Анаморфоза черепа сделала совершенно невозможным восстановление его связи с воображаемым пространством картины, которая во всем остальном передает натуру с безупречностью зеркала. Нормальный череп мы увидим, только если встанем, хотя бы в воображении, у правого края картины, то есть лицом к распятию, и поглядим по косой линии вниз[994]
. Но тогда все остальное на картине деформируется настолько, что как бы перестает существовать.Вспоминается «Автопортрет в выпуклом зеркале» Пармиджанино. Там искажения формы обусловлены не столько произволом художника, сколько оптикой; они автоматически корректируются нашим восприятием, мгновенно распознающим эффект выпуклого зеркала. Пармиджанино не стремился внушать кому-либо иллюзию единства пространств вне и внутри картины. Как раз наоборот: твердая выпуклость, в которой он отразил самого себя, есть то, чем она кажется.

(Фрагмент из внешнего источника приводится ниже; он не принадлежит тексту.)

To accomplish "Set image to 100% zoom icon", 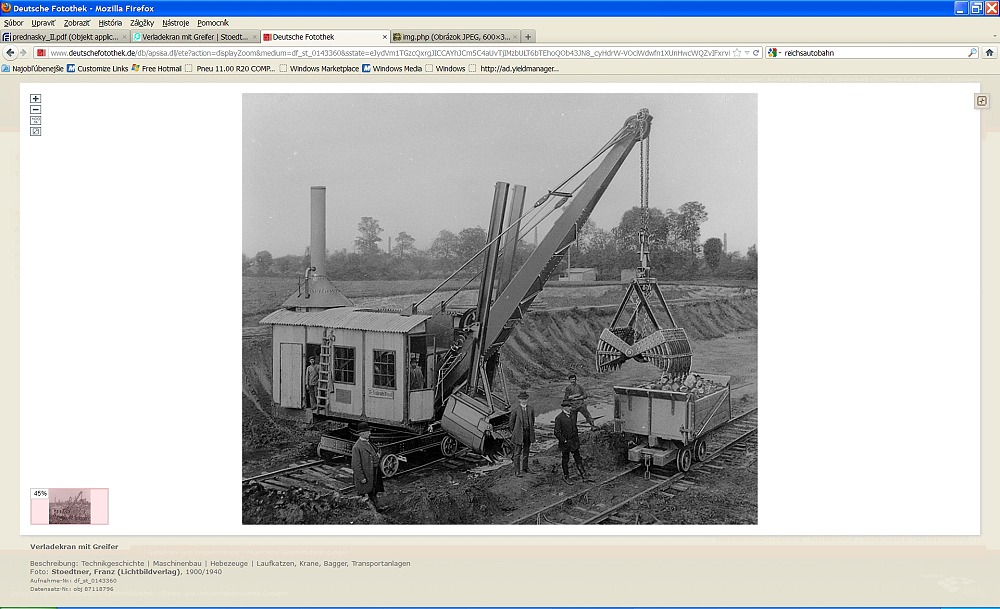I will coord(36,121).
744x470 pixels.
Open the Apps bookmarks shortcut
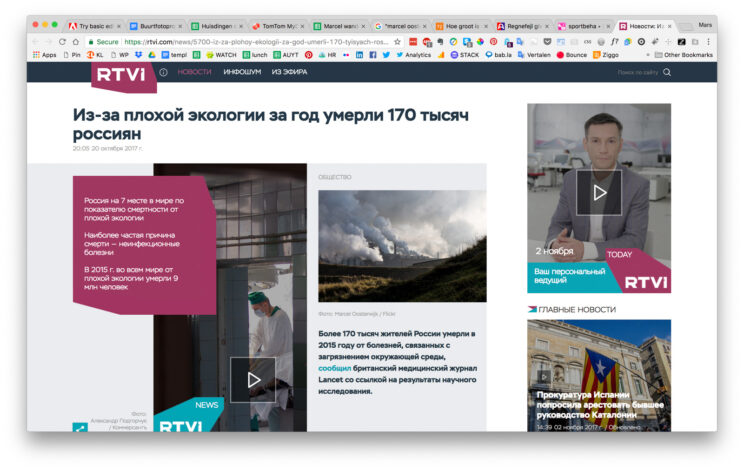tap(42, 55)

Иное дело анаморфоза у Гольбейна. Этот прием приобретает смысл, когда художнику удается достичь такого правдоподобия, что живописная плоскость словно исчезает и картина, заставляя нас забыть о том, что перед нами всего лишь краски, лежащие на поверхности, внушает иллюзию единства действительного и изображенного пространств. Предлагая посмотреть на картину под заведомо нелепым углом зрения, анаморфоза возвращает почти уже обманутые глаза к действительности, ибо, желая увидеть нормальный череп, взгляд стелется по той самой поверхности, которая минуту назад как будто уже не существовала, – и вот она снова становится раскрашенной поверхностью дубовой доски. Смысл анаморфозы у Гольбейна, в отличие от использования выпуклого зеркала итальянским художником, состоит в напоминании о том, что живопись есть хитроумное искусство, а не зеркально-покорное отражение жизни[995]

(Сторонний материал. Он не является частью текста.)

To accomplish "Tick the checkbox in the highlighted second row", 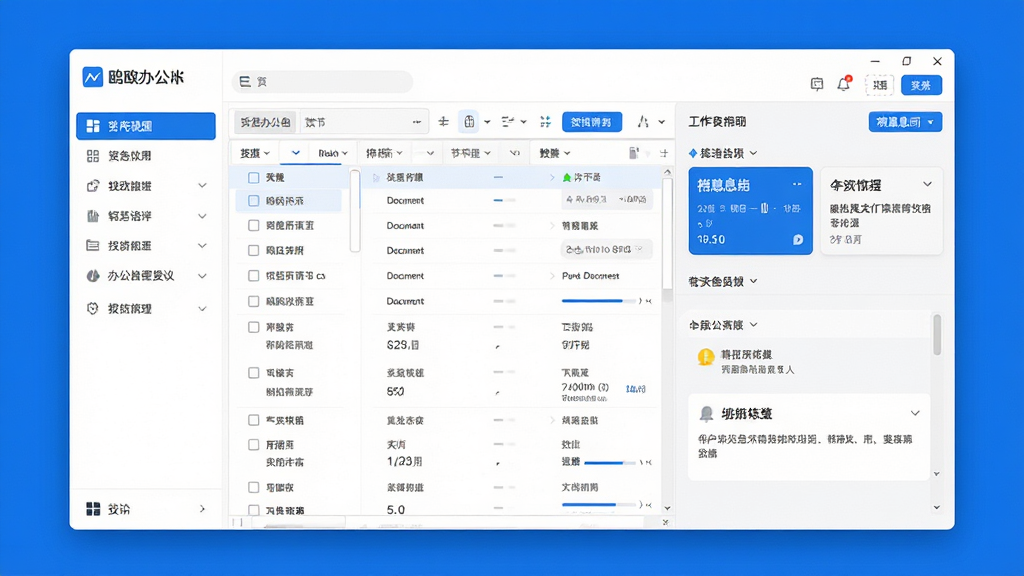I will (253, 201).
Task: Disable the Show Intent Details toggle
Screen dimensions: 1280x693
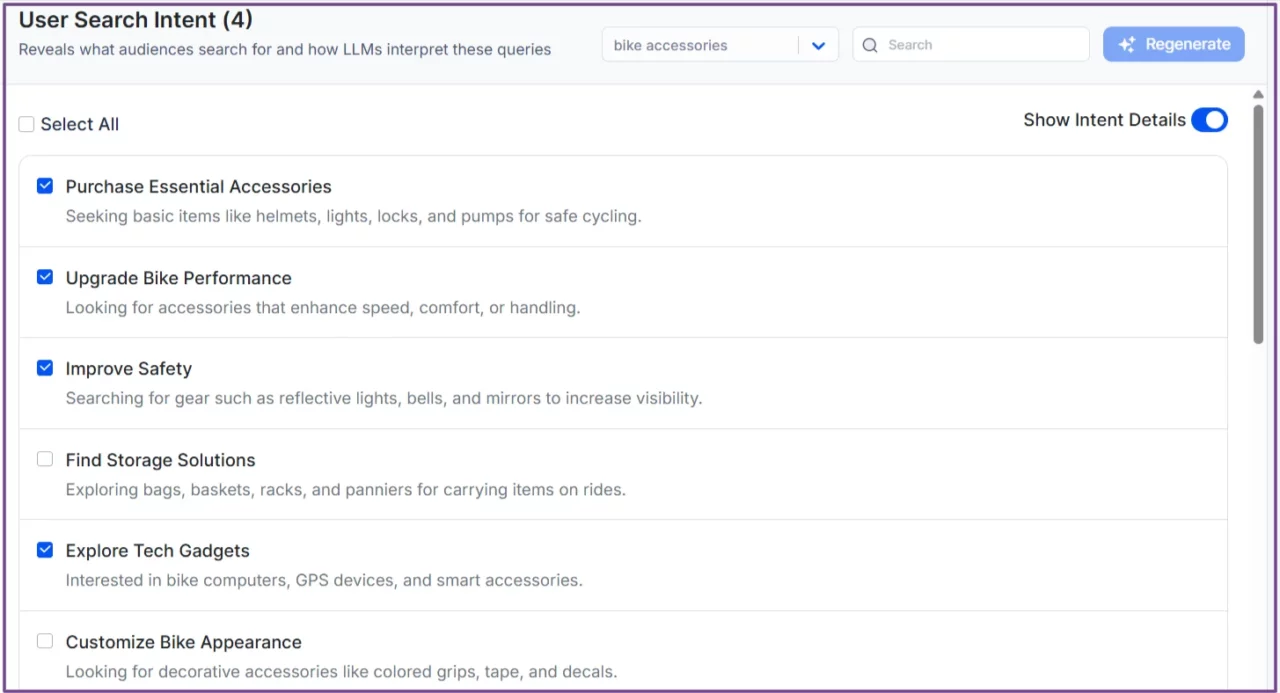Action: point(1209,119)
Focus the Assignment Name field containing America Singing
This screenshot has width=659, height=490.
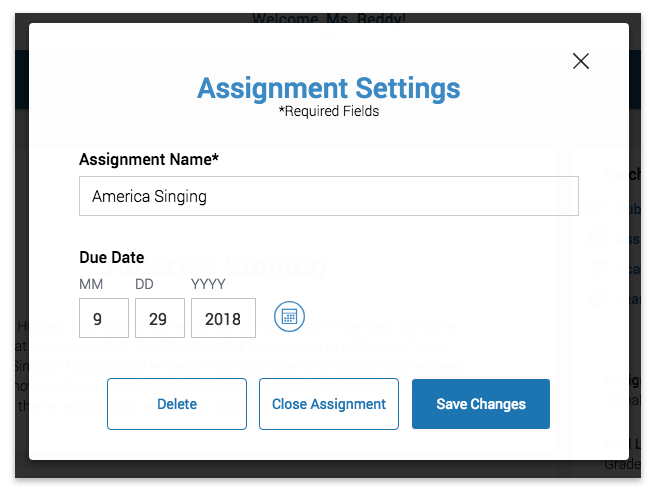[x=329, y=196]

.Среди почти ста портретов, написанных Гольбейном в Англии в последнее десятилетие его жизни, больше нет таких, которые могли бы сравниться обилием деталей и ванэйковской тщательностью их выписывания с портретами Гисце и французских послов. Обретя после этих двух работ славу непревзойденного мастера, Гольбейн, по-видимому, пришел к выводу, что в дальнейшем столь кропотливый труд не окупится никаким вознаграждением.